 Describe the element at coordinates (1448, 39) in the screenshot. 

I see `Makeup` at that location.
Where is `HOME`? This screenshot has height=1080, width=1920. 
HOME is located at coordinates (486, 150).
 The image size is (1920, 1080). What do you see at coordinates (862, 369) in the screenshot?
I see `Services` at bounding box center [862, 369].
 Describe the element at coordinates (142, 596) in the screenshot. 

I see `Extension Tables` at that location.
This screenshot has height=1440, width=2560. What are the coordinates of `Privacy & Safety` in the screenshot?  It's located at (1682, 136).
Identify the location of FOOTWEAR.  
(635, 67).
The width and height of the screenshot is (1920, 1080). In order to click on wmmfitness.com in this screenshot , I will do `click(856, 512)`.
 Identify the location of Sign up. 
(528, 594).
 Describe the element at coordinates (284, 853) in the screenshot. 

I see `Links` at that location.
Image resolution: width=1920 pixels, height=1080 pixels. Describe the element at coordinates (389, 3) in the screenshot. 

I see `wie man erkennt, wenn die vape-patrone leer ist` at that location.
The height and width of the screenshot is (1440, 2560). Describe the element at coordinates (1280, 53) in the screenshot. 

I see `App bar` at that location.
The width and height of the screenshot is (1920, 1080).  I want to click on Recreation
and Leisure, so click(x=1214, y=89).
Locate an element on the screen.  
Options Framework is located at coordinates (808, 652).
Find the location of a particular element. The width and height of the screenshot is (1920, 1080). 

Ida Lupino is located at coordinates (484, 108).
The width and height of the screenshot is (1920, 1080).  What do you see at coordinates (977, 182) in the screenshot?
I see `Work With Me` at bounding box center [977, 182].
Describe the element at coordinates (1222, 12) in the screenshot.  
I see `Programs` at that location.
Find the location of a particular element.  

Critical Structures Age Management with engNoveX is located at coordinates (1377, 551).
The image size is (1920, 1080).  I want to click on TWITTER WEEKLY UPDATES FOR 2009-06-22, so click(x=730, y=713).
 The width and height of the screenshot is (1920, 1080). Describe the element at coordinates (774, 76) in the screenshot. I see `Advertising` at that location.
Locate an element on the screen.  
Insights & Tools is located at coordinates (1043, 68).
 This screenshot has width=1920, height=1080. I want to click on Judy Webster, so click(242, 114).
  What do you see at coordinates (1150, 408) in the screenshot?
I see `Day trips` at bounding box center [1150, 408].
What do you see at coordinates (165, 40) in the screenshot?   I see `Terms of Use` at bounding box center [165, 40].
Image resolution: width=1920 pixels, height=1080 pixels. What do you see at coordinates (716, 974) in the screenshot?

● **Task details**
Copy the listing from the line containing "What do you see at coordinates (165, 40)" through the end of the listing, changing "pixels" to "px" and leaving everything else untouched.

● **The completed task**
What do you see at coordinates (165, 40) in the screenshot?   I see `Terms of Use` at bounding box center [165, 40].
Image resolution: width=1920 px, height=1080 px. What do you see at coordinates (716, 974) in the screenshot?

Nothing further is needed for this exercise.